Q: If someone has naturally curly hair, very tight ringlets, would it permanently damage the hair if a flat iron and straightening cream
were used for less then 12 hours? I'm doing a friends hair in a week and she has very small curls. I'm afraid of damaging her hair.
A: Provided that your friend's hair is in healthy condition to begin with and you are using a product that doesn't chemically alter the wave
pattern of the hair (most off the shelf hair straightening products don't) there is no worry about straightening the hair using a flat iron and product as you describe.
If you're concerned about the condition of her hair (if it feels rough, dry and brittle) then you
should make sure to address those concerns before styling it. Even if the hair feels normal, you should consider giving her a deep conditioning
treatment beforehand, rinse it out thoroughly and apply the straightening cream to the damp hair before drying it with a blow dryer.

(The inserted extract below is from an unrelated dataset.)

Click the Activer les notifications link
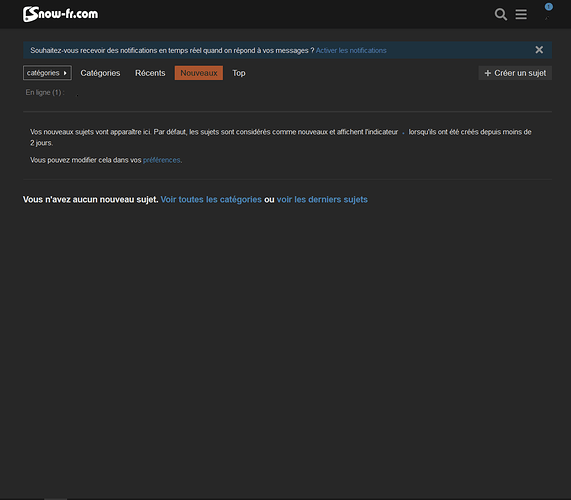571x500 pixels. (351, 50)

If you dry the hair correctly, you will remove most of the curl and make the flat iron process easier
to accomplish. If her hair is long, or particularly thick, be sure to section her hair first and dry it in sections. This allows you more control
of the hair while drying and ensures that the hair gets completely dry (which is a key part of flat iron styling or other heat styling techniques).
You then want to section the hair again before you begin using the flat iron. Again, this makes longer
and thicker hair easier to work with and will give you better results. Be sure to iron the hair in thin slices, to allow for even heating and straighter results.

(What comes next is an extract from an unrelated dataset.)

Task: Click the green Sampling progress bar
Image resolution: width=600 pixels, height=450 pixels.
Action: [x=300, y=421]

Since you specify that her curls are natural, it is less likely that there will be cause to worry about
damage. If instead you had said her curls were the result of perming, I would caution you about the fact that her hair would likely be very
porous and would need extra protection during the heat styling process.
You do still need to be careful to avoid burning the hair. Make certain that her hair is completely
dry before you use the flat iron. Applying a hot flat iron to hair that is still damp can literally cook the hair and can make it brittle. Once
you are certain the hair is dry, you need to test your iron before applying it to the hair. Take a piece of tissue paper (either the kind used
for gift wrapping, or perhaps an end paper for perm wraps. Spray it with water to moisten it and place it between the heating plates of the flat iron and press for 10 seconds.
The paper should come out dry and smooth with no scorching or discoloration. If there is any
discoloration present or if the tissue smokes when pressed in the flat iron, the temperature is too high and should be reduced and retested
after giving time for the temperature to adjust. Once you know your flat iron is at the right temperature, you can proceed to flatten the hair.
In addition to the straightening cream, you can lightly mist each segment that you iron with hairspray to help the hair stay straight longer.